Reproduce word for word the items below, starting at the line that contains "Task: Click the blue verified badge" and stopping after the line that contains "This screenshot has width=1246, height=806.".

* Data supplied
━━━━━━━━━━━━━━━━

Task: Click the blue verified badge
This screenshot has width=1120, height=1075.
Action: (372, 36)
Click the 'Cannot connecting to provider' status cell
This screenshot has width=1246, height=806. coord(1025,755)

━━━━━━━━━━━━━━━━

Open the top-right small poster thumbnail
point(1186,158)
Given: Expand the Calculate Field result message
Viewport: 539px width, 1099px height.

━━━━━━━━━━━━━━━━

* Exercise answer
Task: Click the blue verified badge
This screenshot has width=1120, height=1075.
Action: (372, 36)
Click the 'Cannot connecting to provider' status cell
This screenshot has width=1246, height=806. coord(1025,755)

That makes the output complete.